--- RECORDS SUPPLIED ---

○ ○ ○ ○ ○

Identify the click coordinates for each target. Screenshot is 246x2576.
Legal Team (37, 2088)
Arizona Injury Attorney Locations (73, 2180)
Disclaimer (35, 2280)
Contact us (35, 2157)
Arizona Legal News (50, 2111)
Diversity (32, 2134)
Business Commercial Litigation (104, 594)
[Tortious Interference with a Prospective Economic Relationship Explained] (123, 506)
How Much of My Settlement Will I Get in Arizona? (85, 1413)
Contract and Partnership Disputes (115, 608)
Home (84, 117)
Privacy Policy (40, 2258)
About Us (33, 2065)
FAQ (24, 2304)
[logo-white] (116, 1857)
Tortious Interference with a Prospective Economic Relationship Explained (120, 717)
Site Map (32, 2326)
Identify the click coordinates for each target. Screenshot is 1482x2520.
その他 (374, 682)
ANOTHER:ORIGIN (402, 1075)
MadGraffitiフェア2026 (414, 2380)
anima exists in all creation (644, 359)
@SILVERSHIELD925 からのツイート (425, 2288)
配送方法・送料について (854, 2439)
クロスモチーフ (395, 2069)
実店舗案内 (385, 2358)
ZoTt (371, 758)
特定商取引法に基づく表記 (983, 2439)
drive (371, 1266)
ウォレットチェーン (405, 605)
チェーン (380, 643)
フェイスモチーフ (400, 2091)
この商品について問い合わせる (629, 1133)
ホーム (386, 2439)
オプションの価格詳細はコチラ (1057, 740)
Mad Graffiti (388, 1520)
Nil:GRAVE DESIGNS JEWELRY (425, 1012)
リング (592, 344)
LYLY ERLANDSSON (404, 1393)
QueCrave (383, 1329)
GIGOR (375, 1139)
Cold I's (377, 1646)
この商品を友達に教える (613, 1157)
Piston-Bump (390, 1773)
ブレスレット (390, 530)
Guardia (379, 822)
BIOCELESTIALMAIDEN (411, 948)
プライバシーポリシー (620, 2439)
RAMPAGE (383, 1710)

○ ○ ○ ○ ○

--- DIRECTIONS FOR THIS TASK ---
What are the lines from the one containing "Nil:GRAVE DESIGNS JEWELRY (425, 1012)" through the end of the material? Reproduce them exactly, both ends included, with nothing added.

--- EXERCISE SOLUTION ---
Nil:GRAVE DESIGNS JEWELRY (425, 1012)
リング (592, 344)
LYLY ERLANDSSON (404, 1393)
QueCrave (383, 1329)
GIGOR (375, 1139)
Cold I's (377, 1646)
この商品を友達に教える (613, 1157)
Piston-Bump (390, 1773)
ブレスレット (390, 530)
Guardia (379, 822)
BIOCELESTIALMAIDEN (411, 948)
プライバシーポリシー (620, 2439)
RAMPAGE (383, 1710)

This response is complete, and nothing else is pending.